Child Safety Concerns and Regulatory Pressure
The postponement occurs amid intensifying regulatory scrutiny of AI’s impact on minors. The U.S. Federal Trade Commission has launched formal inquiries into multiple technology companies, including OpenAI, regarding how AI chatbots could negatively affect children and teenagers.
This week also saw OpenAI announce it is winding down Sora, its video social media application, accused of flooding the internet with low-value AI-generated content.
Industry-Wide Child Protection Crisis
Meta and other social media platforms currently face multiple lawsuits and regulations over their platforms’ effects on minors. These broader industry trends have created heightened sensitivity to any product or feature potentially affecting child users.
Last year, Elon Musk’s xAI drew global condemnation after its Grok chatbot was weaponized to generate fabricated sexual images of real people, including children. OpenAI itself has confronted legal challenges from families of teenagers alleging ChatGPT contributed to psychological harm and suicide among young users.

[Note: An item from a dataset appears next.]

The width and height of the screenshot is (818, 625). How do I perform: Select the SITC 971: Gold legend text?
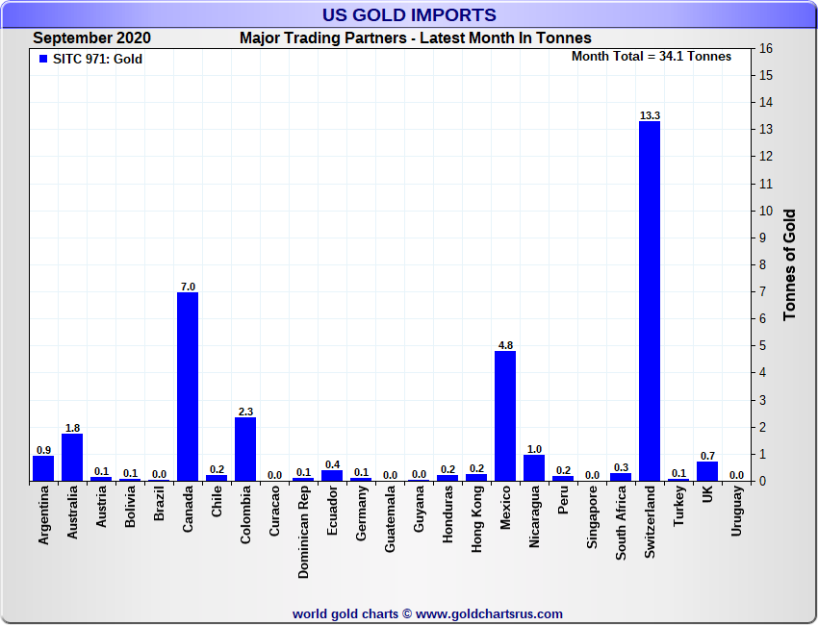pyautogui.click(x=97, y=60)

Age Verification as Risk Mitigation
In response, OpenAI implemented a behavior-based age prediction technology estimating whether users are over or under 18 based on interaction patterns with ChatGPT. The company also introduced formal age verification systems.
Conclusion:
OpenAI’s simultaneous confrontation with AI reasoning vulnerabilities and explicit content risks reflects the technology industry’s broader struggle to balance capability advancement with ethical safeguards. The discovery that GPT models rate nonsensical text highly demonstrates fundamental limitations in current AI judgment systems, particularly concerning aesthetic and moral reasoning. The decision to shelve the explicit chatbot reveals how reputational and child safety concerns now constrain product development strategy. These developments underscore the persistent gap between AI capability and responsible implementation, with significant implications for the technology’s societal integration.